§ **Problem to solve**
Give back every entry below, unchanged.

§ **Supplied information**

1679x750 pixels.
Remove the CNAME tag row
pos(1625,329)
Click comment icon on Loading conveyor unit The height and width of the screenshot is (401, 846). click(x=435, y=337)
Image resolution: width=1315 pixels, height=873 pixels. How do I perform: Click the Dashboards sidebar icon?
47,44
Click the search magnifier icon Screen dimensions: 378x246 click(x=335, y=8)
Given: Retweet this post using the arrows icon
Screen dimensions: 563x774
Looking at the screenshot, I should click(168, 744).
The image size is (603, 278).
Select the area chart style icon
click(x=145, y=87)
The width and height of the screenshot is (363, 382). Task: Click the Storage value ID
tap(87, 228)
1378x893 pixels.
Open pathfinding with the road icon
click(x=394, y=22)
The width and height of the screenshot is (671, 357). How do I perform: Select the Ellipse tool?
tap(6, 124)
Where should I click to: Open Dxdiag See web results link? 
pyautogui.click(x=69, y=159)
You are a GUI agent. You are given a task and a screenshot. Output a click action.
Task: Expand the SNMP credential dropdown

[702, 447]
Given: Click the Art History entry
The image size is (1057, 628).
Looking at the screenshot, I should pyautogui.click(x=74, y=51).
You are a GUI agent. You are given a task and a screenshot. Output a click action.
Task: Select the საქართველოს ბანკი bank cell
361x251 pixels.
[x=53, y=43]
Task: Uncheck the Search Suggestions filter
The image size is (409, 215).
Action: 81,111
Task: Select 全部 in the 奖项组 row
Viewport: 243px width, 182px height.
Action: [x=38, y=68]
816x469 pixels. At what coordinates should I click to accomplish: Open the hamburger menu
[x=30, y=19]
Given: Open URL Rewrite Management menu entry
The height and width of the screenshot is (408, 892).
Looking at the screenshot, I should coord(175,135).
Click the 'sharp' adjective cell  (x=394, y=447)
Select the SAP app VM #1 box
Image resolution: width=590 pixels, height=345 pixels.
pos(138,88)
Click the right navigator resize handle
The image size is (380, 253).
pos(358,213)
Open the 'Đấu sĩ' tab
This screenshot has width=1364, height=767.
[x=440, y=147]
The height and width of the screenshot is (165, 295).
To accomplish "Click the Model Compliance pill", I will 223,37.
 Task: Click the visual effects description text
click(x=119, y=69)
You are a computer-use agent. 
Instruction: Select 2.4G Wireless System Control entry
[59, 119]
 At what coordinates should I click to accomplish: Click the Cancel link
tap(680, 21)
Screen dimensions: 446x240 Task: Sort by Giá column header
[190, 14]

§ **Answer box**
1679x750 pixels.
Remove the CNAME tag row
pos(1625,329)
Click comment icon on Loading conveyor unit The height and width of the screenshot is (401, 846). click(x=435, y=337)
Image resolution: width=1315 pixels, height=873 pixels. How do I perform: Click the Dashboards sidebar icon?
47,44
Click the search magnifier icon Screen dimensions: 378x246 click(x=335, y=8)
Given: Retweet this post using the arrows icon
Screen dimensions: 563x774
Looking at the screenshot, I should click(168, 744).
The image size is (603, 278).
Select the area chart style icon
click(x=145, y=87)
The width and height of the screenshot is (363, 382). Task: Click the Storage value ID
tap(87, 228)
1378x893 pixels.
Open pathfinding with the road icon
click(x=394, y=22)
The width and height of the screenshot is (671, 357). How do I perform: Select the Ellipse tool?
tap(6, 124)
Where should I click to: Open Dxdiag See web results link? 
pyautogui.click(x=69, y=159)
You are a GUI agent. You are given a task and a screenshot. Output a click action.
Task: Expand the SNMP credential dropdown

[702, 447]
Given: Click the Art History entry
The image size is (1057, 628).
Looking at the screenshot, I should pyautogui.click(x=74, y=51).
You are a GUI agent. You are given a task and a screenshot. Output a click action.
Task: Select the საქართველოს ბანკი bank cell
361x251 pixels.
[x=53, y=43]
Task: Uncheck the Search Suggestions filter
The image size is (409, 215).
Action: 81,111
Task: Select 全部 in the 奖项组 row
Viewport: 243px width, 182px height.
Action: [x=38, y=68]
816x469 pixels. At what coordinates should I click to accomplish: Open the hamburger menu
[x=30, y=19]
Given: Open URL Rewrite Management menu entry
The height and width of the screenshot is (408, 892).
Looking at the screenshot, I should coord(175,135).
Click the 'sharp' adjective cell  (x=394, y=447)
Select the SAP app VM #1 box
Image resolution: width=590 pixels, height=345 pixels.
pos(138,88)
Click the right navigator resize handle
The image size is (380, 253).
pos(358,213)
Open the 'Đấu sĩ' tab
This screenshot has width=1364, height=767.
[x=440, y=147]
The height and width of the screenshot is (165, 295).
To accomplish "Click the Model Compliance pill", I will 223,37.
 Task: Click the visual effects description text
click(x=119, y=69)
You are a computer-use agent. 
Instruction: Select 2.4G Wireless System Control entry
[59, 119]
 At what coordinates should I click to accomplish: Click the Cancel link
tap(680, 21)
Screen dimensions: 446x240 Task: Sort by Giá column header
[190, 14]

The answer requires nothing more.